Which of the lines below contain the string "agent"? Pull each one out of the data.

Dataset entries

┌────────

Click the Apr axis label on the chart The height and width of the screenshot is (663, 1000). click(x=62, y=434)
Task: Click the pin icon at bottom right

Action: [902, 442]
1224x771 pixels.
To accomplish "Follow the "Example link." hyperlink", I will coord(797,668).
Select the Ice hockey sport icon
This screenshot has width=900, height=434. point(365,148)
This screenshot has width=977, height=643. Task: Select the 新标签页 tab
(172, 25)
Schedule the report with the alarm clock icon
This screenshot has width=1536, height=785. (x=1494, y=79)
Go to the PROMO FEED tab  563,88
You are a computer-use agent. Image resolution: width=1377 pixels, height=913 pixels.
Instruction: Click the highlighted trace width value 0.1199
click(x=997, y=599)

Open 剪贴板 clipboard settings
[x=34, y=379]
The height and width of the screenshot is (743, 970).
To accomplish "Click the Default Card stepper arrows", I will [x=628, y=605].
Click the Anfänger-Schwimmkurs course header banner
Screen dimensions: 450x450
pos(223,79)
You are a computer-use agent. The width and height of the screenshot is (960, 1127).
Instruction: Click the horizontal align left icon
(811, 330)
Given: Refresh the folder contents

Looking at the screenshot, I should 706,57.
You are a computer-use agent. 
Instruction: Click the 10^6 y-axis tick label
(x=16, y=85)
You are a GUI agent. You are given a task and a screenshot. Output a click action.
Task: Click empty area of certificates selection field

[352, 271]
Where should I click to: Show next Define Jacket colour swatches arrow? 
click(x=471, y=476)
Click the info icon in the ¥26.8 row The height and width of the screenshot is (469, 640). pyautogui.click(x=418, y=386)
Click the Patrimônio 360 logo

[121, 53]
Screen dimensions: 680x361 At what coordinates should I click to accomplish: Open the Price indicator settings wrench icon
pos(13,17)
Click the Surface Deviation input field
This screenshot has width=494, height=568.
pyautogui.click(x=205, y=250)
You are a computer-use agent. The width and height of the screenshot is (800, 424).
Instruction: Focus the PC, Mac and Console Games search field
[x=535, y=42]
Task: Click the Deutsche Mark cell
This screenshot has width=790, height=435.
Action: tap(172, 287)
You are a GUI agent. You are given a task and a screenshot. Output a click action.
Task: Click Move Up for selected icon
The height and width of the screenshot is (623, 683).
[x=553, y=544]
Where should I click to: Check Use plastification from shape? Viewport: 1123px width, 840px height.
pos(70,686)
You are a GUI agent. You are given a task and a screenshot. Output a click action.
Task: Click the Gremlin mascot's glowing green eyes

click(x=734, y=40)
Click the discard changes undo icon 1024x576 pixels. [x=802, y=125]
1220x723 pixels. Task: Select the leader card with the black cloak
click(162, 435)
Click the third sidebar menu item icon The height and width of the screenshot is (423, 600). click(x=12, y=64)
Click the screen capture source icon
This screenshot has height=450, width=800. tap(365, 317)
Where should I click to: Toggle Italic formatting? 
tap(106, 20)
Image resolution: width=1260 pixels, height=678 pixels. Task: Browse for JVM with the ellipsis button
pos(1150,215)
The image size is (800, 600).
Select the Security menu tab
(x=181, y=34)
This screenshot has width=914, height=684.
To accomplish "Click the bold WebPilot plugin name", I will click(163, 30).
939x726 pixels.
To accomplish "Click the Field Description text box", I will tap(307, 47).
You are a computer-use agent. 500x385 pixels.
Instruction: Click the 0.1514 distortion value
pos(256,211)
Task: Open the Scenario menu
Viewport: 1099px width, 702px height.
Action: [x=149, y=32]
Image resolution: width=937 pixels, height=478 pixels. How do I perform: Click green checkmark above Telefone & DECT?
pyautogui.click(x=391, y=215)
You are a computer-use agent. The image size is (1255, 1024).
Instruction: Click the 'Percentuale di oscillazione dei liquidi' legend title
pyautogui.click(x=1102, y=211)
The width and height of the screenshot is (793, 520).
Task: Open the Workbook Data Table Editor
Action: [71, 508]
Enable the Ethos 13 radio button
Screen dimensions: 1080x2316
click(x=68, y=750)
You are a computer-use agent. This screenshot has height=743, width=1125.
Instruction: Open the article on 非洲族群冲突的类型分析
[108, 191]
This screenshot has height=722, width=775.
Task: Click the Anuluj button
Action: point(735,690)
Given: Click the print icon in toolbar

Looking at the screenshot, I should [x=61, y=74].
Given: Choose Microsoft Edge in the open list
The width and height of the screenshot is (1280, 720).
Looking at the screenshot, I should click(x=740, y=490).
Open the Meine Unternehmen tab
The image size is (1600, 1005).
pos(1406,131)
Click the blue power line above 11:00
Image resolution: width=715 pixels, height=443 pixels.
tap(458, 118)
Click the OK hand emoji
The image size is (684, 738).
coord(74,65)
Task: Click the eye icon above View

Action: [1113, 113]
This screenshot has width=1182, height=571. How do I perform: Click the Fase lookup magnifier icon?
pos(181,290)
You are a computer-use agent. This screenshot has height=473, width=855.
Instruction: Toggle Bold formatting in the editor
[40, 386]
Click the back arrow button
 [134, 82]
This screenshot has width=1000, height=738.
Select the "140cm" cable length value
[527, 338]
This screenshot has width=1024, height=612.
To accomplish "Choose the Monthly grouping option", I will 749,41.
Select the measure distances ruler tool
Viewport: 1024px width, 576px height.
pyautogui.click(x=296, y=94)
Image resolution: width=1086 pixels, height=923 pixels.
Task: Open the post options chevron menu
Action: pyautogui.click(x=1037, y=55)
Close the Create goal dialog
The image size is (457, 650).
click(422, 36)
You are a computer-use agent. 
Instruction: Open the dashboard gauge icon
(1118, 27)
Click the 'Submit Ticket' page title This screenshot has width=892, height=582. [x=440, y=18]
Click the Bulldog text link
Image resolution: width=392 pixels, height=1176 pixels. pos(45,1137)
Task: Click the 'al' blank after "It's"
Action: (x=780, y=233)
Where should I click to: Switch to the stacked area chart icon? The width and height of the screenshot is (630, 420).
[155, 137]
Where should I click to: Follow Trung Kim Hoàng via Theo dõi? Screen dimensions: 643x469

└────────

**Result for this task**
You are a computer-use agent. Image resolution: width=1377 pixels, height=913 pixels.
You are a computer-use agent. The width and height of the screenshot is (960, 1127).
You are a computer-use agent. 
You are a GUI agent. You are given a task and a screenshot. Output a click action.
You are a computer-use agent. The width and height of the screenshot is (800, 424).
You are a GUI agent. You are given a task and a screenshot. Output a click action.
You are a GUI agent. You are given a task and a screenshot. Output a click action.
You are a computer-use agent. 500x385 pixels.
You are a computer-use agent. The image size is (1255, 1024).
You are a computer-use agent. This screenshot has height=743, width=1125.
You are a computer-use agent. This screenshot has height=473, width=855.
You are a computer-use agent. 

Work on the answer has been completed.